Brief: In the entries below, find the line with "You are a computer-use agent. Screen" and the line with "Task: Open the Browse more AMIs link". Print those two and everything between them exactly, and nothing else.

Records for the task:
-------

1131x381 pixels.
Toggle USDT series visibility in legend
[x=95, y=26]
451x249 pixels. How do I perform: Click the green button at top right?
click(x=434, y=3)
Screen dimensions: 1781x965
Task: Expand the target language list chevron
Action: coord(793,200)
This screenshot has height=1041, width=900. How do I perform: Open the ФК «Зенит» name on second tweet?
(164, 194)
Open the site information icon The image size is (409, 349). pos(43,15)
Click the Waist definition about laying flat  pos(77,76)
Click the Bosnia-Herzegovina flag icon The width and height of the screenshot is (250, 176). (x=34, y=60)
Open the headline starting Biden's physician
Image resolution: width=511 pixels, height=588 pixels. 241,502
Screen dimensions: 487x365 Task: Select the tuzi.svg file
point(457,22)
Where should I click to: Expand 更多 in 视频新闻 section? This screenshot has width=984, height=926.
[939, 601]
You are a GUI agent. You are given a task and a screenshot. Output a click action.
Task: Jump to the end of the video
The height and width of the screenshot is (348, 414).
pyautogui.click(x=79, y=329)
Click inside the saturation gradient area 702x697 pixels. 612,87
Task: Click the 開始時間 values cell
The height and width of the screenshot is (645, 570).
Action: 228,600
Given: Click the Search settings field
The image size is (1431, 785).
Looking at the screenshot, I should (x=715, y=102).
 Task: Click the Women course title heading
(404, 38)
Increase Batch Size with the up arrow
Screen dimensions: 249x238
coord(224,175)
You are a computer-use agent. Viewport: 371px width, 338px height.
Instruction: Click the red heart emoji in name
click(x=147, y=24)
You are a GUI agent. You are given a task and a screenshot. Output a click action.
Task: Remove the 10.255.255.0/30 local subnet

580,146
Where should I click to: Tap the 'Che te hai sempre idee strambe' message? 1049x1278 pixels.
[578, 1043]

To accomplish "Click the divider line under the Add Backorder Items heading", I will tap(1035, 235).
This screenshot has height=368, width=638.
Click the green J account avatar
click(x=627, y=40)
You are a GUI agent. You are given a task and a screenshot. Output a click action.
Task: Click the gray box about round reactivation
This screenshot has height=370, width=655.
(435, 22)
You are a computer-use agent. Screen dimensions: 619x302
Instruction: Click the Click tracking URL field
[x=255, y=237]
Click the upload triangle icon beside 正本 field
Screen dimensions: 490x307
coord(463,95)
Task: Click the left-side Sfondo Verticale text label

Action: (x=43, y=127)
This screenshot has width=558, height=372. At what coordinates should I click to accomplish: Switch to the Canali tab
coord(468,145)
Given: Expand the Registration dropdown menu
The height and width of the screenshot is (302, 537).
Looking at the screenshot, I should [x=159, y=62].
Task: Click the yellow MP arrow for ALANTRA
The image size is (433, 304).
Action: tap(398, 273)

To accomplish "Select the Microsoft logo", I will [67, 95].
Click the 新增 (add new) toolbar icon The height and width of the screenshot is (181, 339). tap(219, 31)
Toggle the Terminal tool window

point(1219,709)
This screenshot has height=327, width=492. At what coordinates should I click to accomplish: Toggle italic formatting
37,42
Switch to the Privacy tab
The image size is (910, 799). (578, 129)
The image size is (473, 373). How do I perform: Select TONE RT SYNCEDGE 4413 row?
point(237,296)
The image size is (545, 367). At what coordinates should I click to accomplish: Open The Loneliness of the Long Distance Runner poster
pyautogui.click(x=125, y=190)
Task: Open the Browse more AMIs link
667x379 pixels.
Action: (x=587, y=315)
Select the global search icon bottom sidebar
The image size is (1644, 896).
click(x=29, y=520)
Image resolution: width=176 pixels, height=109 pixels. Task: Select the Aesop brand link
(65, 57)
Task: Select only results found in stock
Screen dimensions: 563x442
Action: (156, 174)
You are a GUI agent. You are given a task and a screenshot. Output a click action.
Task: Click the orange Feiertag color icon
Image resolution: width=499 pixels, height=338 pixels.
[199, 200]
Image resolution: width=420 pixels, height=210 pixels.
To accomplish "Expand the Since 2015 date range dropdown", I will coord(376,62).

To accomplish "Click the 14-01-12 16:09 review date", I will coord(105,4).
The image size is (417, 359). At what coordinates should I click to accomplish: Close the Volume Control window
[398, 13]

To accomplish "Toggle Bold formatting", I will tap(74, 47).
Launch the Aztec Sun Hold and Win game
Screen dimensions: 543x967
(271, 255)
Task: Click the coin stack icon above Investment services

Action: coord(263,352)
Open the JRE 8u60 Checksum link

-------

Output for this task:
You are a computer-use agent. Screen dimensions: 619x302
Instruction: Click the Click tracking URL field
[x=255, y=237]
Click the upload triangle icon beside 正本 field
Screen dimensions: 490x307
coord(463,95)
Task: Click the left-side Sfondo Verticale text label

Action: (x=43, y=127)
This screenshot has width=558, height=372. At what coordinates should I click to accomplish: Switch to the Canali tab
coord(468,145)
Given: Expand the Registration dropdown menu
The height and width of the screenshot is (302, 537).
Looking at the screenshot, I should [x=159, y=62].
Task: Click the yellow MP arrow for ALANTRA
The image size is (433, 304).
Action: tap(398, 273)

To accomplish "Select the Microsoft logo", I will [67, 95].
Click the 新增 (add new) toolbar icon The height and width of the screenshot is (181, 339). tap(219, 31)
Toggle the Terminal tool window

point(1219,709)
This screenshot has height=327, width=492. At what coordinates should I click to accomplish: Toggle italic formatting
37,42
Switch to the Privacy tab
The image size is (910, 799). (578, 129)
The image size is (473, 373). How do I perform: Select TONE RT SYNCEDGE 4413 row?
point(237,296)
The image size is (545, 367). At what coordinates should I click to accomplish: Open The Loneliness of the Long Distance Runner poster
pyautogui.click(x=125, y=190)
Task: Open the Browse more AMIs link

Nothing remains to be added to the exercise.